If the BBA does appear to be getting out of hand, then work with your CO2 to keep it stable and to increase it as high as you can without gassing your fish.

As far as the shading, I doubt that's causing or even contributing to the algae. If anything, it's probably helping control the algae.

One thing you may also want to try for the BBA is to add fast growing stems. Tanks with active plant growth tend to have less algae than tanks with slow plant growth. So adding some fast growing stems may help.

It you can post a pic of the tank and the BBA, that may give us some more ideas of what to try.


----------



## elwray (Mar 9, 2012)

I didn't think about the increase of plant matter creating a higher nutrient demand before, but that makes a lot of sense.

The BBA is not outrageous, but it is definitely spreading. I realize the most common cause of BBA is CO2 fluctuation, but I can't imagine mine has been changing significantly since I have not changed the flow rate or timer in quite some time. I did just adjust it up a bit this evening. It's also possible I've been misdiagnosing BBA for something else?

I will also increase phosphate dosing - are we talking a total of a heaping 1/8 tsp, or closer to double at a 1/4 tsp?

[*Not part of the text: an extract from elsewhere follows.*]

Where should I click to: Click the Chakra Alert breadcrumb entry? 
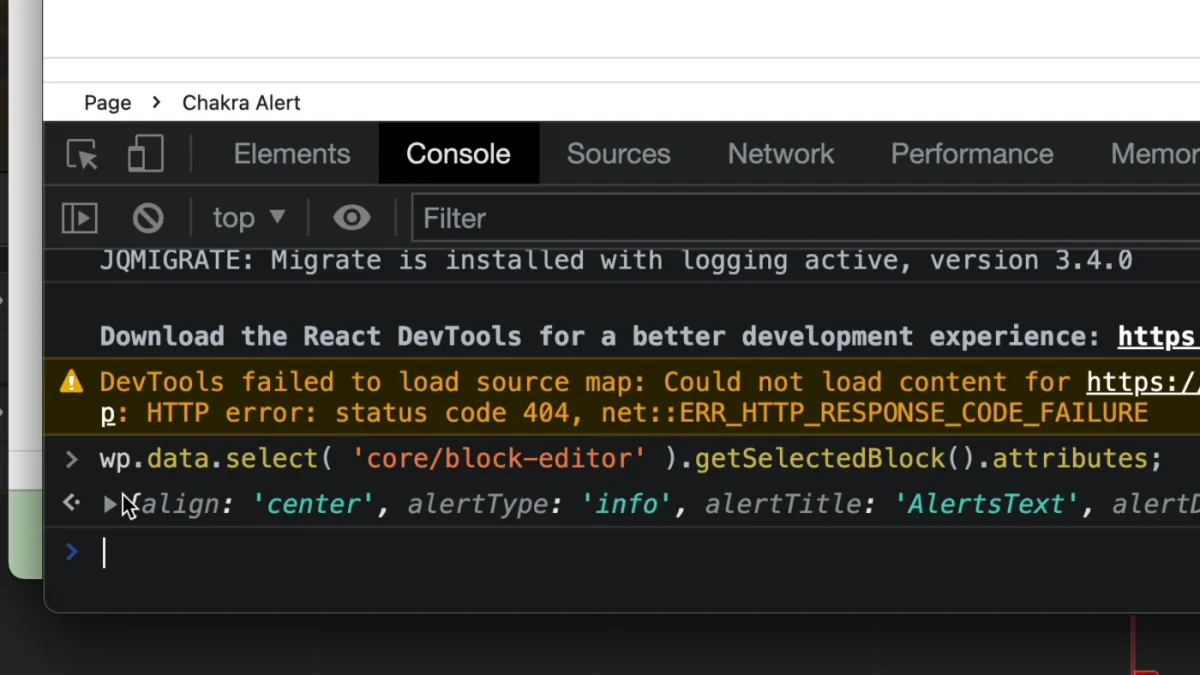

I do have a good amount of anacharis I could add, but I've melted it with Excel in the past. I'd like to avoid switching to H2O2 for BBA spot treating since I've read it can be harmful to catfish, of which I have 3 in this tank and I have no idea how I could catch them without tearing apart the entire tank since they hide inside the wood 

Here are a few pics:

Full tank shot:









BBA on java fern leaf (looking at it edge-on):









GSA on anubias leaf:









BBA in windelov fern:









My algae eater relaxing on top of BBA and never eating it:

















I do realize that's a CAE and not really interested in eating algae, but I thought it was funny either way  As a side note, the CAEs do actually munch on the white fungusy stuff that grows on the driftwood!

GSA on glass:









A few lights-out shots:


----------



## Canuck (Apr 30, 2009)

How old is this tank? The plants don't look "well-established" to me. If it's less then 6 months, I wouldn't consider it well established, and depending on your experience level you may go through "waves" of algae until it does. If this were my tank, I'd reduce your photoperiod to around 8 hours. You can get away with a 12 hour photoperiod with low lights but not with this much light. I'd fine tune the CO2, (this never hurts when you're having problems). The levels of ferts look fine to me, I'd leave these where they are. I'd fill out the tank with fast growing stems (at least temporarily). IMO, a large plant biomass seems to have some sort of inhibiting factor on algae growth.  Don't know why, don't know how, but it works and that's what matters. Make the algae's life miserable, ie manual removal, excel treatments, H2O2, anything that will kill/remove the algae without having too detrimental effect on plant growth. Remember the main strategy is lots of plant growth, not killing algae.

Hope this helps


----------



## elwray (Mar 9, 2012)

Canuck said:


> How old is this tank? The plants don't look "well-established" to me. If it's less then 6 months, I wouldn't consider it well established, and depending on your experience level you may go through "waves" of algae until it does. If this were my tank, I'd reduce your photoperiod to around 8 hours. You can get away with a 12 hour photoperiod with low lights but not with this much light. I'd fine tune the CO2, (this never hurts when you're having problems). The levels of ferts look fine to me, I'd leave these where they are. I'd fill out the tank with fast growing stems (at least temporarily). IMO, a large plant biomass seems to have some sort of inhibiting factor on algae growth. Don't know why, don't know how, but it works and that's what matters. Make the algae's life miserable, ie manual removal, excel treatments, H2O2, anything that will kill/remove the algae without having too detrimental effect on plant growth. Remember the main strategy is lots of plant growth, not killing algae.
> 
> Hope this helps


Less than 6 months, yes, so perhaps that wasn't the right phrase to use. I just meant that it's not brand-spankin'-new and has remained quite stable for some time until just recently.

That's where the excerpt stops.